Friday, October 7, 2011

LOGAN'S RUN (1977) TV Guide Preview

From the September, 1977 "Fall Preview" issue of TV Guide, here's the magazine's write-up for the Logan's Run television series. Based on the Michael Anderson MGM feature film of the year before, which was based, in turn, upon the novel by George Clayton Johnson & William F. Nolan, the Logan's Run television show only ran for 14 episodes. It was produced by the guys who had run The Fantastic Journey the year before, and starred Gregory Harrison, Heather Menzies and Donald Moffat.

I was - and remain - a big fan of the show. I've been told that the Warner Archive manufacture-on-demand DVD label has a complete series set in the works, but no release date has been announced as yet. In the meantime, the series is apparently available for online viewing and download from iTunes and at Amazon.


  1. I watched the series and enjoyed it as a kid, but the series made even less sense than the movie. In the book, the whole world was over-populated and the value of age, wisdom, and experience had been forgotten. "Bread and circuses," the liberal fantasy.

Data shown

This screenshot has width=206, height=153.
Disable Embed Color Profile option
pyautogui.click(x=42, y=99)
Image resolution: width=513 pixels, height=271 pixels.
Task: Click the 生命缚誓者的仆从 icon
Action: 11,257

Required tasks
[1] According to the Logan's Run post, how many episodes did the television show run for?
[2] Copy out the part of the Logan's Run post starting at "I was - and" and ending at "the liberal fantasy.".
The entries were taken from a different source than the Logan's Run post.

Problem solutions
[1] 14 episodes.

[2]
I was - and remain - a big fan of the show. I've been told that the Warner Archive manufacture-on-demand DVD label has a complete series set in the works, but no release date has been announced as yet. In the meantime, the series is apparently available for online viewing and download from iTunes and at Amazon.


  1. I watched the series and enjoyed it as a kid, but the series made even less sense than the movie. In the book, the whole world was over-populated and the value of age, wisdom, and experience had been forgotten. "Bread and circuses," the liberal fantasy.